Gute Journalisten sind neugierig. Sie wollen Dinge verstehen, hinterfragen das Bestehende, versuchen durch Recherche der Wahrheit so nahe wie möglich zu kommen. Sie können schreiben, filmen, erzählen. Wäre ihr grösstes Talent, Kühlschränke an den Mann und die Frau zu bringen, wären sie vermutlich Verkäufer geworden.


Verkaufen ist aber zur unverzichtbaren Disziplin im Journalismus geworden. News und Geschichten werden immer seltener aktiv gesucht. Inhalte müssen dorthin gebracht werden, wo die User sind. Push statt Pull. So ist der Smartphone-Sperrbildschirm längst zur umkämpften Zone geworden, wo Pushmeldungen um die Aufmerksamkeit potentieller Leser buhlen. Damit hat sich auch der Job des Journalisten verändert: Gefragt sind Titel und Bilder, welche bei den Rezipieten sofort die Aufmerksamkeit wecken und Interesse auslösen. Gefragt sind Pushnachrichten und Postings in Sozialen Netzwerken. Gefragt sind Communities, welche die Geschichten teilen und so weiterverbreiten. Gefragt sind immer häufiger bezahlte Werbung in Sozialen Medien oder bei Google. Gefragt ist eine ganze Menge, was nicht zum erlernten journalistischen Handwerk gehört, auf dem Weg zum Leser, Zuschauer oder Zuhörer aber erfolgsentscheidend ist.

Gesucht: “Inhaltsverkäufer/in 100%”.


Sünde 6: Egozentriert statt nutzerzentriert

Niemand kennt unser Business besser als wir selbst.

Diese Aussage mag stimmen, aber was interessiert das die Kunden. Sie allein entscheiden, ob ein Medium die richtigen Angebote hat und ob sie bereit sind, Geld dafür zu bezahlen. Die traditionelle Sichtweise aus dem Unternehmen heraus birgt stets das Risiko, an den Bedürfnissen der Menschen vorbei zu handeln.

+++++

◆ **IHRE AUFGABEN**
(A) Was ist laut dem Textauszug zum Journalismus längst zur umkämpften Zone geworden?
(B) Setzen Sie den Textauszug zum Journalismus im Anschluss an seinen letzten Satz fort.

◆ **ANGEZEIGTE INFORMATIONEN**
+++++

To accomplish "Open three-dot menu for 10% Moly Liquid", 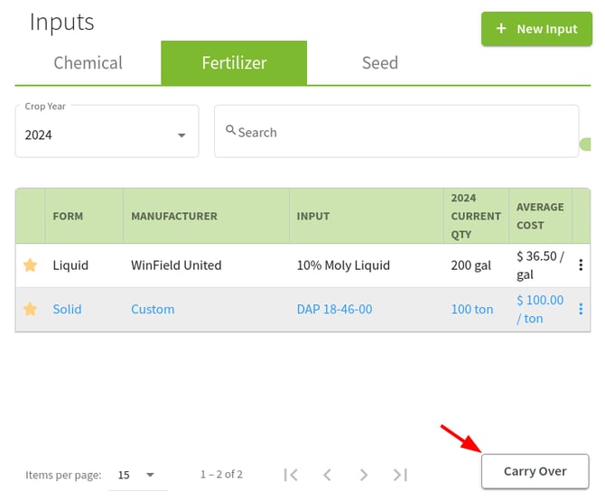I will tap(581, 265).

+++++

◆ **LÖSUNGEN**
(A) Der Smartphone-Sperrbildschirm.

(B)
Was nützen einem Hotelier 30 Jahre Branchenerfahrung, wenn seine Kunden ihre Übernachtungen plötzlich bei Airbnb buchen? Was nützt es dem traditionsreichen Fotohersteller, dass er die Produktion von Systemkameras besser versteht, als die Technikkonzerne im Silicon Valley, wenn seine Kunden lieber mit einem Smartphone fotografieren?


Erfahrung wird dann zur Waffe, wenn sie dazu eingesetzt wird, Produkte laufend den sich verändernden Kundenbedürfnissen anzupassen. In der agilen und nutzerzentrieren Produktentwicklung spielt der Kunde die entscheidende Rolle. Neue Ideen werden darum so rasch wie möglich mit Nutzergruppen getestet. Schliesslich muss der Wurm dem Fisch schmecken, nicht dem Angler.


Sünde 7: Alleingang statt Kooperation

Do what you can do best — outsource the rest

Grosse Unternehmen haben vielfach das Selbstbewusstsein eingeimpft, alle vom Kunden gefragten Dienstleistungen selber erbringen zu können. Doch die Digitalisierung hat dazu geführt, dass Kunden mit nur einem einzigen Klick bei der Konkurrenz sind und andere, bessere, günstigere Angebote finden. Doppelt wichtig darum, sich auf das Kerngeschäft zu fokussieren. Was können wir besser, als alle anderen?


Es gibt wenig gute Gründe, als Medienunternehmen auch noch alle Infrastuktur-Probleme selber zu lösen. So manches Startup hat bitter bereut, teure Programmierer an die Entwicklung eines eigenen Content-Management-Systems zu setzen, statt eine fertige Drittlösung zu kaufen und sofort mit dem journalistischen Kerngeschäft anzufangen.


Neben dem Outsourcing werden auch Kooperationen immer wichtiger. Wenn zwei Unternehmen das gleiche Problem haben, kommt man zusammen schneller und günstiger zur Lösung — und kann dabei erst noch gegenseitig von den gemachten Erfahrungen und Daten profitieren. Geben und nehmen ist die Devise. Um alles alleine schaffen zu können, ist das Marktumfeld zu rau.


Sünde 8: Alles wollen

Fokus bedeutet Verzicht. Weniger ist mehr.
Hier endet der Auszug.